Bug 990708

Summary: Application fails in do_mmap_pgoff
Product: Red Hat Enterprise Linux 5 Reporter: Matthew Whitehead <mwhitehe>
Component: kernelAssignee: Larry Woodman <lwoodman>
Status: CLOSED NOTABUG QA Contact: Red Hat Kernel QE team <kernel-qe>
Severity: urgent Docs Contact:
Priority: unspecified    
Version: 5.5CC: aquini, cww, dgibson, fleite, hhuang, jweiner, lwang, riel
Target Milestone: rc   
Target Release: ---   
Hardware: x86_64   
OS: Linux   
Whiteboard:
Fixed In Version: Doc Type: Bug Fix
Doc Text:
Story Points: ---
Clone Of: Environment:
Last Closed: 2013-08-13 03:15:16 UTC Type: Bug
Regression: --- Mount Type: ---
Documentation: --- CRM:
Verified Versions: Category: ---
oVirt Team: --- RHEL 7.3 requirements from Atomic Host:
Cloudforms Team: --- Target Upstream Version:
Embargoed:

Description Matthew Whitehead 2013-07-31 19:46:37 UTC
Description of problem: When calling mmap64, a subroutine call to do_mmap_pgoff() appears to fail. A semaphore is also held and never released because of this failure, causing the application to hang.

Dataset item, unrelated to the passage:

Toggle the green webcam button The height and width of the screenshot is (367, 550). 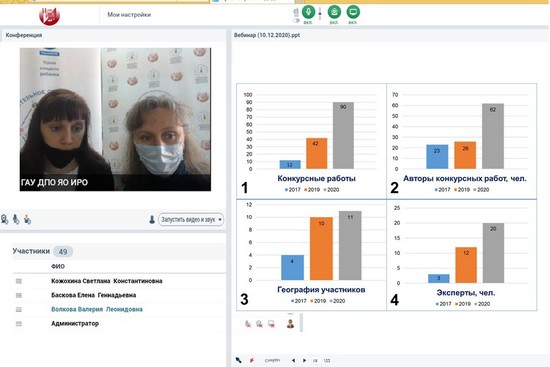[x=334, y=12]
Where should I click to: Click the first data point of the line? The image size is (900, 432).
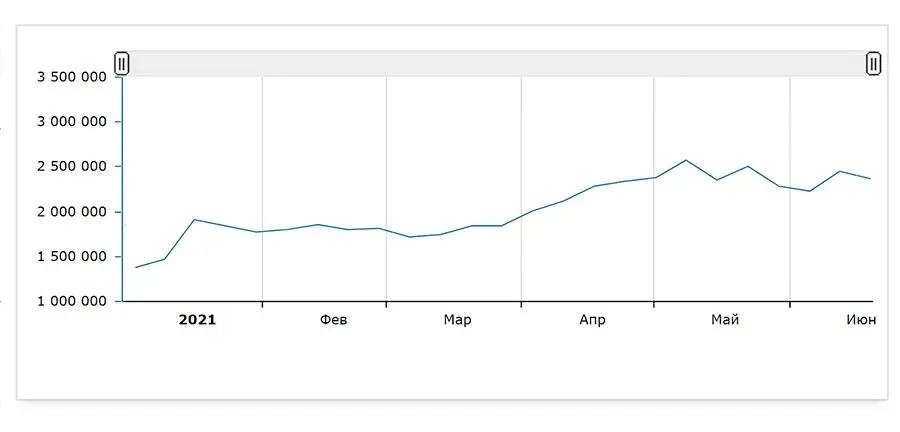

Engineering suspects a failed call to make_pages_present() on line 1157 of mm/mmap.c may be a cause, but this requires more investigation.

The customer is running application with realtime priority 1 (lowest of the realtime priorities) using the FIFO scheduler. 32 cores on the host, 30 cores are used for the application.

They use the kernel parameter isolcpus=1-7,9-31 which is uncommon.


Version-Release number of selected component (if applicable): RHEL5.5 kernel 2.6.18-238.21.1.el5.


How reproducible: Four instances of this are believed to have happened to the customer.

Steps to Reproduce: Unknown.
1.
2.
3.

Actual results: 


Expected results: do_mmap_pgoff() should be successful.


Additional info:

Crash dump vmcore.00914556 uploading to dropbox.

Comment 1 Matthew Whitehead 2013-07-31 19:56:28 UTC
Correction: the line is really isolcpus=1,3-31 .

Comment 2 Matthew Whitehead 2013-08-01 13:53:51 UTC
Making bug public.

Comment 9 David Gibson 2013-08-13 03:15:16 UTC
Since we've identified this as an application / library interaction problem, I'm closing this as NOTABUG.

We can re-open if the customer finds a real RH bug in their further investigation.